Records supplied Block Start
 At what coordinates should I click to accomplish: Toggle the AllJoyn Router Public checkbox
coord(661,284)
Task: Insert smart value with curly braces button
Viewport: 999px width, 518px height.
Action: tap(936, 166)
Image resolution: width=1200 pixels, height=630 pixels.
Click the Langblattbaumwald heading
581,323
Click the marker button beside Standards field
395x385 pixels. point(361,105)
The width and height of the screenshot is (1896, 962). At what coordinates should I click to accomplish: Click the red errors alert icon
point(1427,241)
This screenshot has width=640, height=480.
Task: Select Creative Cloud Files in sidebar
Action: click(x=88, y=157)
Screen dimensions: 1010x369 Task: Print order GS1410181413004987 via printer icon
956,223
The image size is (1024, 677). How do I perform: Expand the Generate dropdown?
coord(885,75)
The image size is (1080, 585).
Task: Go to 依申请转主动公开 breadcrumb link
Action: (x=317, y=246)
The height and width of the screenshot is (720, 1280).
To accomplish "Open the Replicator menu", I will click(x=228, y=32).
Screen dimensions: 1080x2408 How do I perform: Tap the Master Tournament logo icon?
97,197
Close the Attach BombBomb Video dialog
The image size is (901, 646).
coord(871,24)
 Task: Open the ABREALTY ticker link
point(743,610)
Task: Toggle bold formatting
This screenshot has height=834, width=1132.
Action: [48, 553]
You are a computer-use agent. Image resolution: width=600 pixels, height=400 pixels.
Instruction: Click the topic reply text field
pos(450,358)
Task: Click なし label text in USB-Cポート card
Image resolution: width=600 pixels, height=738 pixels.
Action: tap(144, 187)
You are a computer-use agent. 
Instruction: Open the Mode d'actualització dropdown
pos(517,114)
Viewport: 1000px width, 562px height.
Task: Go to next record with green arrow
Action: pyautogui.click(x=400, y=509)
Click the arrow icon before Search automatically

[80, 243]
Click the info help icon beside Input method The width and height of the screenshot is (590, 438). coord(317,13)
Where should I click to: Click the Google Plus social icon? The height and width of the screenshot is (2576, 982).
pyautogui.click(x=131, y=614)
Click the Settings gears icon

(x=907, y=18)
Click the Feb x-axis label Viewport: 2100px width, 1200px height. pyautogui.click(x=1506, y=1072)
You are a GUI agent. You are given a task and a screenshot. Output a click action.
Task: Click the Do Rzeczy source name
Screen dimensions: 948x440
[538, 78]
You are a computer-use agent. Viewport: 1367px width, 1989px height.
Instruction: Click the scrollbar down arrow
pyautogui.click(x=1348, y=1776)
Records supplied Block End
--- What is being asked ---
In the data above, find the line containing "Click the Settings gears icon", then copy it and every later line exactly.

--- Expected answer ---
Click the Settings gears icon

(x=907, y=18)
Click the Feb x-axis label Viewport: 2100px width, 1200px height. pyautogui.click(x=1506, y=1072)
You are a GUI agent. You are given a task and a screenshot. Output a click action.
Task: Click the Do Rzeczy source name
Screen dimensions: 948x440
[538, 78]
You are a computer-use agent. Viewport: 1367px width, 1989px height.
Instruction: Click the scrollbar down arrow
pyautogui.click(x=1348, y=1776)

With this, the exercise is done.